→ **Available records**
--------------------------------

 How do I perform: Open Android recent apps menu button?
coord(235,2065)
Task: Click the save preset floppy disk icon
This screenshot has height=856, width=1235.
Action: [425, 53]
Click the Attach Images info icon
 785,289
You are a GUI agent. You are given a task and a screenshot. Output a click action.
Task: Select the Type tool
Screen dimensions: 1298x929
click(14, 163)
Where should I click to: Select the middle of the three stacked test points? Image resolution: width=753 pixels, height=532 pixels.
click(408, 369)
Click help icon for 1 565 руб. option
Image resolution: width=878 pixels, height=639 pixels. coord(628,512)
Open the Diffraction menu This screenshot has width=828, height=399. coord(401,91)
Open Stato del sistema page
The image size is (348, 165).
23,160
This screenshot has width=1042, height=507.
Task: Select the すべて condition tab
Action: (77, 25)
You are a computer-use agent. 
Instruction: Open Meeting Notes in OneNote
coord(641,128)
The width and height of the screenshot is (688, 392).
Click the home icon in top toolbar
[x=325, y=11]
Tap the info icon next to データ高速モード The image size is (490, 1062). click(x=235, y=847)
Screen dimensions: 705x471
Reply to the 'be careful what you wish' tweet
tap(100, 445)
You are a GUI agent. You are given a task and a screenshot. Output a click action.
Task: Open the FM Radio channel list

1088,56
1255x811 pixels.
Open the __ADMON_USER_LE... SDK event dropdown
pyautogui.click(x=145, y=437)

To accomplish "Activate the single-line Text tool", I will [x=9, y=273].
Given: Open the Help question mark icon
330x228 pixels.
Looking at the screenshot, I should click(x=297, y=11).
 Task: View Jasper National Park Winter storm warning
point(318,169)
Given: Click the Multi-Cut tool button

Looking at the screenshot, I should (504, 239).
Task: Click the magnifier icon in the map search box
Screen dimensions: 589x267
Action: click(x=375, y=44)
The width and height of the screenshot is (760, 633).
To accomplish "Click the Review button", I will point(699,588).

--------------------------------

Give the lines from the one containing "The width and height of the screenshot is (760, 633)." through the last line as a two-column CSV with the headers task and answer. Use one row per task, put each field in quotes, and turn any line breaks into spaces.

→ **Result of this exercise**
task,answer
"The width and height of the screenshot is (760, 633). To accomplish ""Click the Review button"",","I will point(699,588)."